> **ESERCIZIO A**: Riassumi in due frasi l'estratto su Pio XII e il regime nazista.
——————
Creato il 05 giugno 2013 da Uccronline

Pio XII scrive A livello di opinione pubblica i rapporti tra la Chiesa Cattolica e il regime nazista sono collegati ad una visione manichea tra chi vede in Pacelli il “papa di Hitler” e chi invece lo vuole annoverare tra i Giusti delle Nazioni. Il risultato di questa contrapposizione è stato quello di impedire per molto tempo un serio dibattito storico che avrebbe permesso di collocare il pontefice dell’epoca nel suo giusto ruolo e che invece ha fatto nascere di diverse false visioni sul ruolo di Pio XII (non estranee anche gli stessi ambienti cattolici che dipingono il papa come antitetico al Concilio Vaticano II o attribuendoli un carattere “aristocratico” e distaccato dalla gente).

Quando Pacelli salì al soglio pontificio i rapporti tra la Santa Sede e il governo hitleriano erano tesi al limite a causa delle iniziative intraprese da Pio XI contro il regime nazista (redazione dell’enciclica Mit brennender Sorge, elogio del vescovo di Chicago, George Mundelein, che aveva definito Hitler un pazzo imbianchino, abbandono della città di Roma in occasione della visita del Führer, condanna pubblica dell’antisemitismo, ecc.) e perciò iniziò a cercare una via di compromesso per il bene della Chiesa. In questa trattativa va considerata anche la sua decisione di non pubblicare l’enciclica sull’unità del genere umano che il suo predecessore Pio XI non ebbe il tempo di concludere.
——————
> **ESERCIZIO B**: Riporta in una tabella Markdown con le colonne n e Riga tutto l'elenco, dalla riga che contiene "Screen dimensions: 800x600" giù fino alla fine dell'elenco, estremi inclusi e senza righe vuote. Lascia fuori dalla risposta le immagini.

(Righe di dati di puntamento)
——————
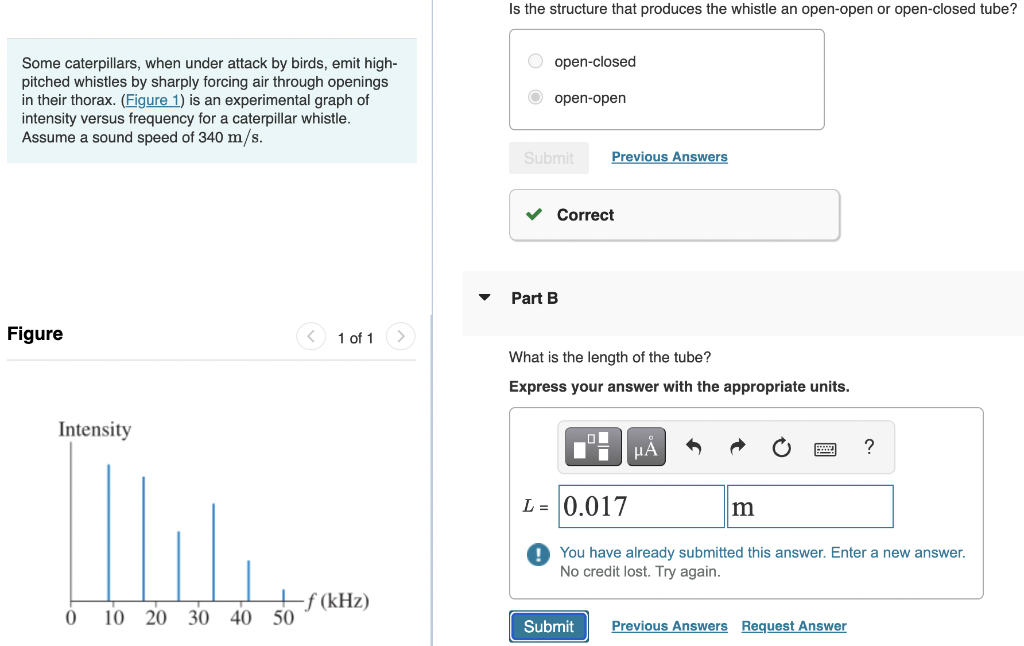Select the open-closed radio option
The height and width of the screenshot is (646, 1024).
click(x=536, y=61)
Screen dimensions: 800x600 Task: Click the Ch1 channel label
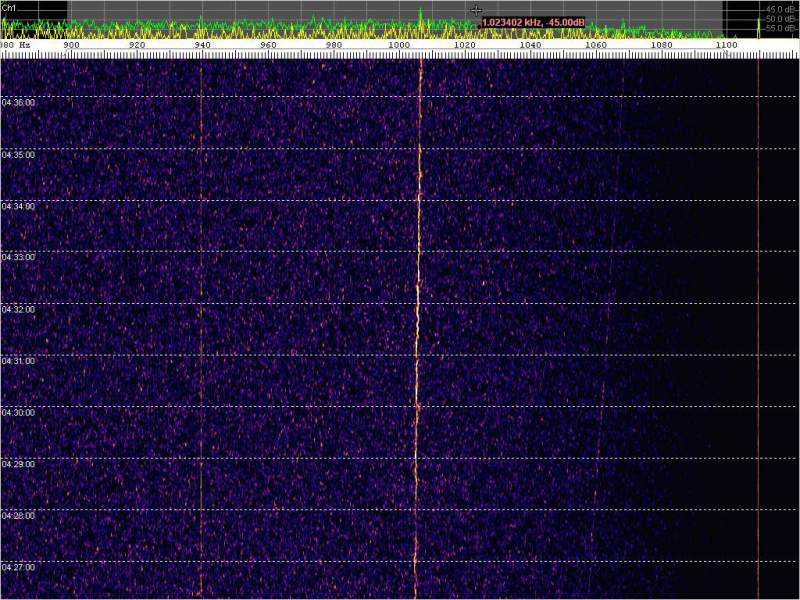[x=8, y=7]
——————
> **RISPOSTA COMPLETA A**: Nell'opinione pubblica i rapporti tra la Chiesa Cattolica e il regime nazista sono letti in modo manicheo, tra chi vede in Pacelli il "papa di Hitler" e chi lo vuole tra i Giusti delle Nazioni, e questa contrapposizione ha impedito a lungo un serio dibattito storico. Quando Pacelli divenne papa, i rapporti con il governo hitleriano erano tesissimi per le iniziative di Pio XI contro il nazismo, perciò cercò un compromesso per il bene della Chiesa, anche non pubblicando l'enciclica sull'unità del genere umano lasciata incompiuta dal predecessore.

> **RISPOSTA COMPLETA B**:
| n | Riga |
|---|---|
| 1 | Screen dimensions: 800x600 Task: Click the Ch1 channel label |
| 2 | [x=8, y=7] |